Task instructions
Copy out exactly the stretch below, from the line with "This screenshot has width=595, height=394." through the line with "Instruction: Choose the", both included; the pictures stay out.

Information provided

+---+

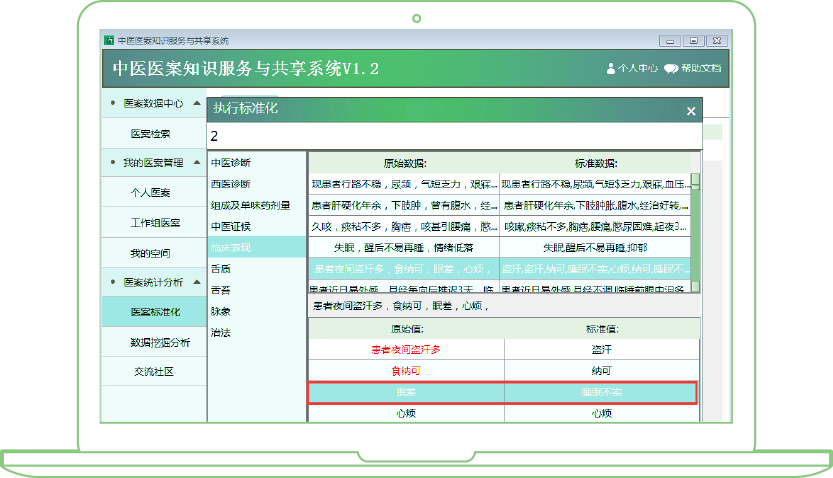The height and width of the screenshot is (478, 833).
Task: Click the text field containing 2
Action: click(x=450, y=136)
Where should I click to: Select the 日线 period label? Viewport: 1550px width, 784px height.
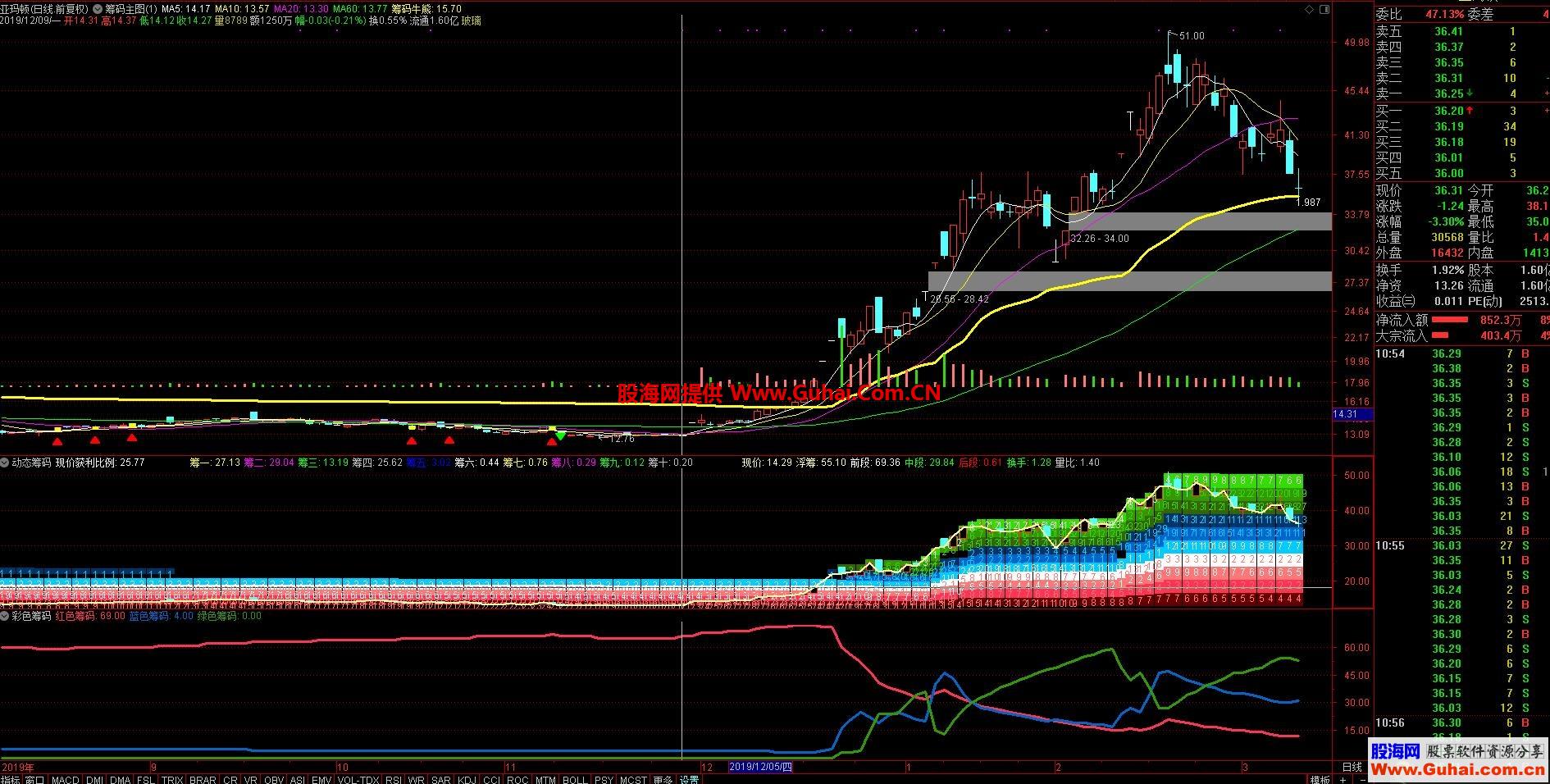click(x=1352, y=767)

+---+

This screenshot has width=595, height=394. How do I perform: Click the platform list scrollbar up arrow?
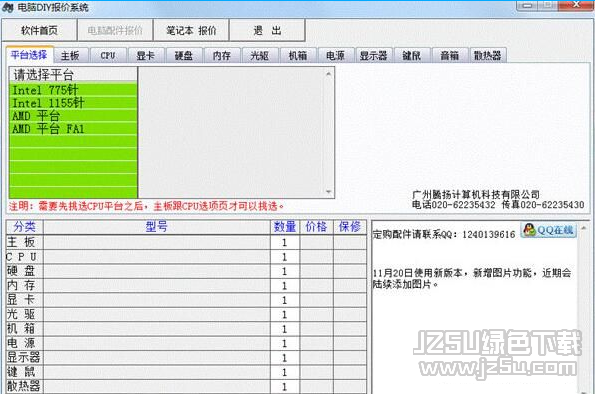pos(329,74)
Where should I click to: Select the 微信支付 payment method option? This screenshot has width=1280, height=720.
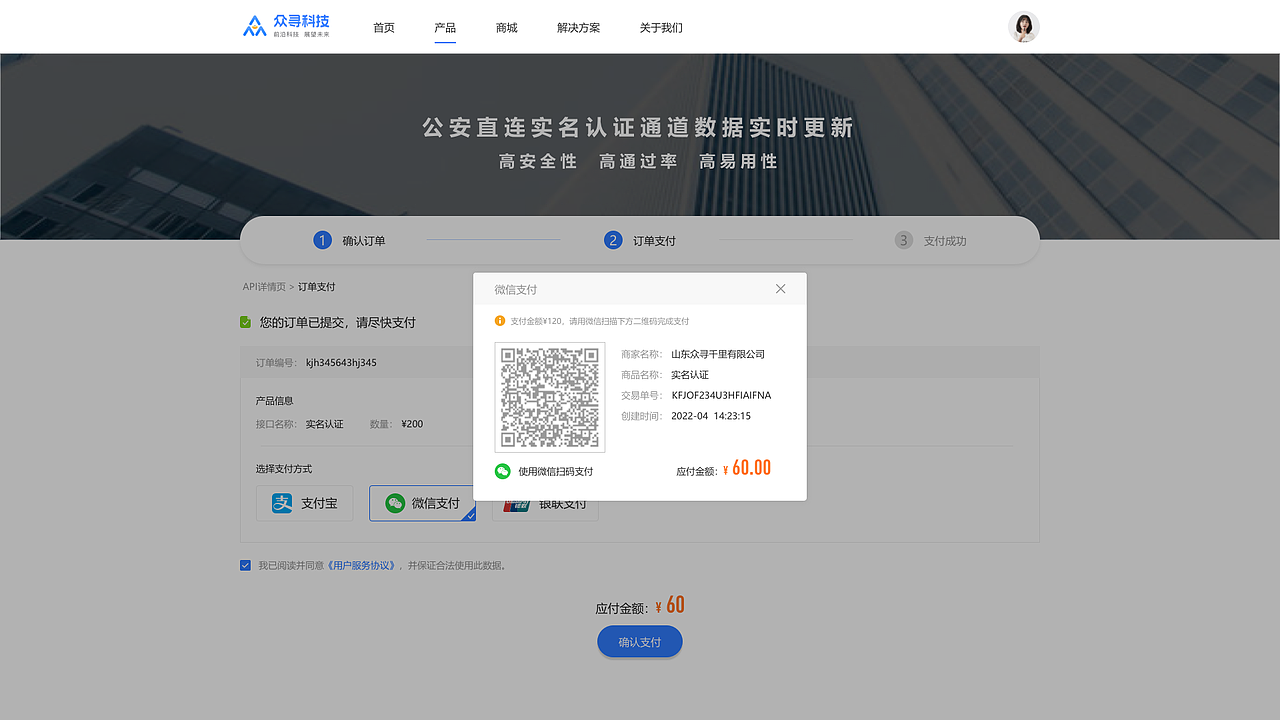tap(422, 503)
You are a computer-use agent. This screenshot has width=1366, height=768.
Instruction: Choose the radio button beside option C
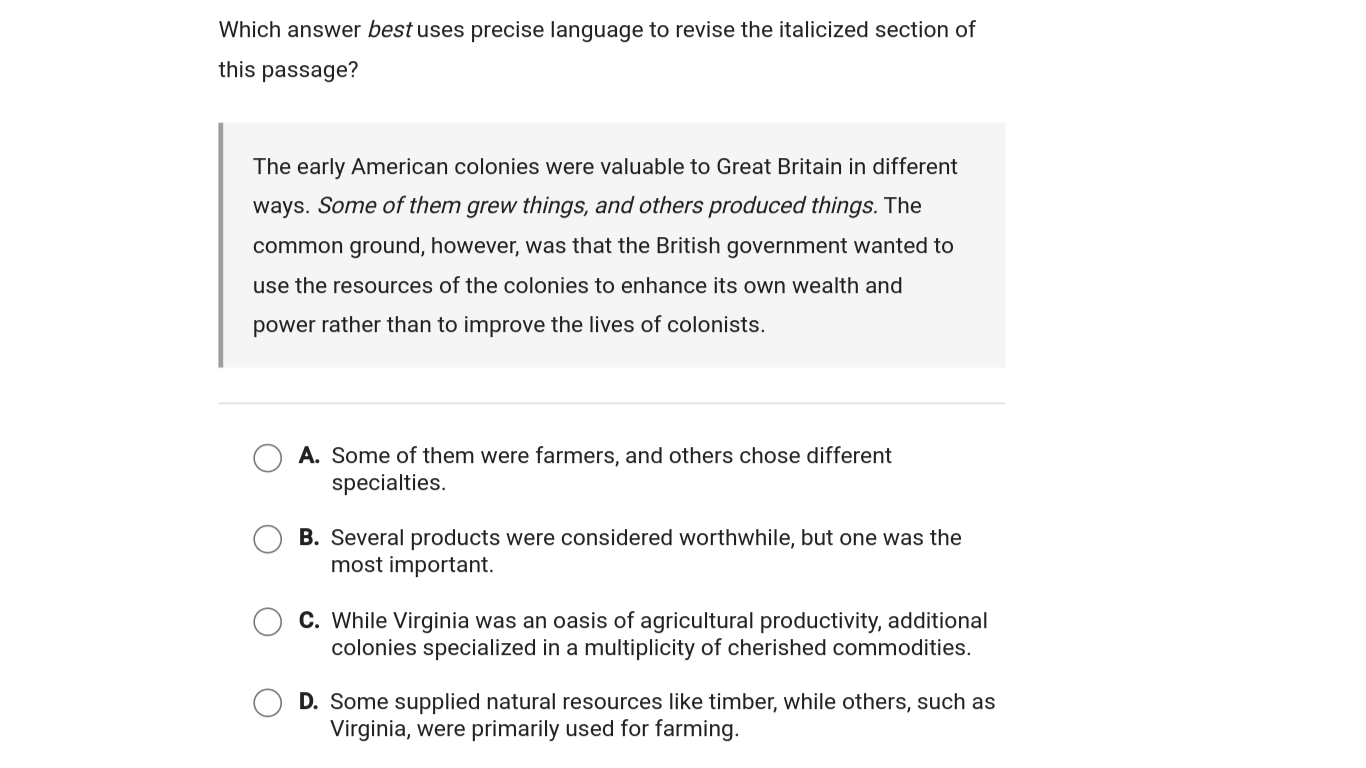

+---+

Answer box
This screenshot has width=595, height=394. How do I perform: Click the platform list scrollbar up arrow?
pos(329,74)
Where should I click to: Select the 微信支付 payment method option? This screenshot has width=1280, height=720.
tap(422, 503)
You are a computer-use agent. This screenshot has width=1366, height=768.
Instruction: Choose the radio button beside option C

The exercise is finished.